Oleh Ramadhan Batubara
Capek. Marah. Suntuk. Dan, ujung-ujungnya, malas. Sekian rasa itu bisa dirasakan ketika Anda memasuki kawasan Sukaramai, tepatnya di perempatan Pajak Sukaramai itu.Tapi, saya tidak. Saya mendapati kenikmatan di sana. Ya, banyak musik di jalanan macet tersebut.
Sejatinya, saya sempat juga merasakan rasa yang tak menyenangkan itu. Tapi, itu dulu. Ya, tepatnya sekitar empat tahun lalu. Kebetulan saat itu saya kost di sebuah rumah di dekat Lapangan PJKA Mandala. Jadi, setiap pulang beraktivitas, apalagi saat siang, saya pasti melewati kawasan itu.
Saat pulang, biasanya saya mengambil jalur dari Jalan Halat berbelok kiri ke Jalan AR Hakim. Nah, selepas melewati pertigaan Jalan Bromo, kemacetan langsung tampak. Berulang kali saya suntuk, terjebak di antara becak motor dan angkutan kota berwarna kuning. Belum lagi pengendara mobil dan sepeda motor yang ramai membunyikan klakson. Musik jalanan yang sama sekali tak menyenangkan. Terbayanglah, jalan yang masih panjang. Jalan panjang penuh kemacetan. Ya, setelah tiba di perempatan Pajak Sukaramai, saya juga harus berbelok kanan menuju Jalan Denai. Lalu, belok kiri lagi, melintasi Jalan Mandala By Pass.
Ujung-ujungnya, setelah beberapa pekan tinggal di sana, saya selalu menghindari jalan tersebut. Saya pernah mencoba berputar dari arah Aksara sana lalu berbelok ke Jalan Mandala By Pass Tapi, sama saja, macet di Aksara juga kadang lebih ekstrem. Begitulah, setelah tiga bulan kost di sana, saya pun memilih untuk pindah.
Nah, kemarin siang saya melewati jalan itu lagi. Perempatan Pajak Sukaramai tetap sama. Pos polisi di sisinya seakan tak berpengaruh. Kemacetan tetap saja pemandangan yang tak terelakan. Tapi, entah kenapa, saya tidak merasa suntuk saat terjebak macet di sana. Saya menikmatinya. Suara klakson dan mesin kendaraan seakan menjadi musik yang indah. Apalagi, ada beberapa penjual CD yang mengeraskan suara musik. Mulai lagu India, Indonesia, dan Barat bercampur- aduk. Suara-suara itu menjadi sebuah teror rasa. Mereka saling berebut masuk ke kuping saya yang hanya berjumlah dua. Saya tidak suntuk, tidak seperti sebelumnya.

Yang Diminta:
[a] Salin ulang bagian tulisan tentang macet di Sukaramai, mulai dari "Sejatinya, saya sempat" dan berakhir di "Mandala By Pass.".
[b] Menurut tulisan tentang macet di Sukaramai, berapa lama penulis kost di dekat Lapangan PJKA Mandala sebelum pindah?
[c] Teruskan tulisan tentang macet di Sukaramai setelah kalimat terakhirnya.

Baris yang Diberikan:
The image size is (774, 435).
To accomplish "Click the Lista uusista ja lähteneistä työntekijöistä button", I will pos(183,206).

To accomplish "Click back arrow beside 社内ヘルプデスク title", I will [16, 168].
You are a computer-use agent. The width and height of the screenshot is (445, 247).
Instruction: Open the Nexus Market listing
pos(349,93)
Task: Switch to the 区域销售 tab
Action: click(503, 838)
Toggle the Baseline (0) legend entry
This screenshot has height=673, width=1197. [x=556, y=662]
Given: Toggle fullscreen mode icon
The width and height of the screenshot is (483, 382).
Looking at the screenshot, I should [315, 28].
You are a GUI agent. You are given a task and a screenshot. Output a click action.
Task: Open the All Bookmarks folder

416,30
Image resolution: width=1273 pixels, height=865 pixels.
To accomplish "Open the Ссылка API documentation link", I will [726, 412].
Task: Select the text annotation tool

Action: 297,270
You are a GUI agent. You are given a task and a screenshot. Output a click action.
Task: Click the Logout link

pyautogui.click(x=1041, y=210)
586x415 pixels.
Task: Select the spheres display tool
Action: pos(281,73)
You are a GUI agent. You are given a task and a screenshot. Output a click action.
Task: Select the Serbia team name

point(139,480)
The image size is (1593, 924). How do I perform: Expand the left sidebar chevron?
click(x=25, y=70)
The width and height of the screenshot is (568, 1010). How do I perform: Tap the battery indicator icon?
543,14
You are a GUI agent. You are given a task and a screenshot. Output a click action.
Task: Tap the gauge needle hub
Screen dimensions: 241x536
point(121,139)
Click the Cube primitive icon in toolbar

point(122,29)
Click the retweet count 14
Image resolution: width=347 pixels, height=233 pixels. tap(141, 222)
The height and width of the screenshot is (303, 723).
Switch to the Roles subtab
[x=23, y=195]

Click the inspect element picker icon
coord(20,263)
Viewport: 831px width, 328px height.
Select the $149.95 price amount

Hasilnya:
[a]
Sejatinya, saya sempat juga merasakan rasa yang tak menyenangkan itu. Tapi, itu dulu. Ya, tepatnya sekitar empat tahun lalu. Kebetulan saat itu saya kost di sebuah rumah di dekat Lapangan PJKA Mandala. Jadi, setiap pulang beraktivitas, apalagi saat siang, saya pasti melewati kawasan itu.
Saat pulang, biasanya saya mengambil jalur dari Jalan Halat berbelok kiri ke Jalan AR Hakim. Nah, selepas melewati pertigaan Jalan Bromo, kemacetan langsung tampak. Berulang kali saya suntuk, terjebak di antara becak motor dan angkutan kota berwarna kuning. Belum lagi pengendara mobil dan sepeda motor yang ramai membunyikan klakson. Musik jalanan yang sama sekali tak menyenangkan. Terbayanglah, jalan yang masih panjang. Jalan panjang penuh kemacetan. Ya, setelah tiba di perempatan Pajak Sukaramai, saya juga harus berbelok kanan menuju Jalan Denai. Lalu, belok kiri lagi, melintasi Jalan Mandala By Pass.

[b] Tiga bulan.

[c]
Kalau harus saya pikir-pikir, seharusnya saya suntuk. Pasalnya, si Lena (sepeda motor saya) masih saja mengulah. Meski tidak mogok, lajunya kini semakin lambat. Nah, ketika ingin menyelip di kemacetan, Lena jadi tak lincah. Saya pun harus mengagungkan rasa sabar dan ikhlas ketika tersalip atau terdiam di pantat angkutan kota. Dan, siang kemarin, panas lagi menggila di Kota Medan. Itulah yang membuat saya bingung, kenapa saya tidak suntuk?
Tapi sudahlah, setidaknya kemarin saya senyum-senyum di sana. Ya, apa yang salah dengan suara yang berisik? Keberisikan dianggap mampu membuat orang sadar dari lamun kan? Ayolah, dalam kemacetan, apa lagi yang bisa dilakukan orang selain melamun. Jika marah, orang lain pasti akan tambah marah. Siapa yang suka macet. Dan, siapa yang suka melihat orang marah karena macet. Apalagi, macet dalam suasana yang begitu panas. Maka, melarikan diri dari macet dengan melamun adalah pilihan terbaik.
Buktinya, di samping saya, pengemudi mobil terlihat memandang jalan macet dengan pandangan kosong. Terlihat matanya menerawang jauh, seperti memikirkan sesuatu. Lelaki tanpa janggut tapi berkumis yang mengemudikan sedan tua berwarna hitam itu bahkan terlihat mengantuk. Dia membuka kaca jendela, tampaknya pendingin mobil tidak berfungsi. Tangan kirinya memegang-megang kumis. Tangan kanannya bersandar di jendela yang terbuka. Benar-benar posisi tubuh yang menunjukkan sikap tanpa semangat.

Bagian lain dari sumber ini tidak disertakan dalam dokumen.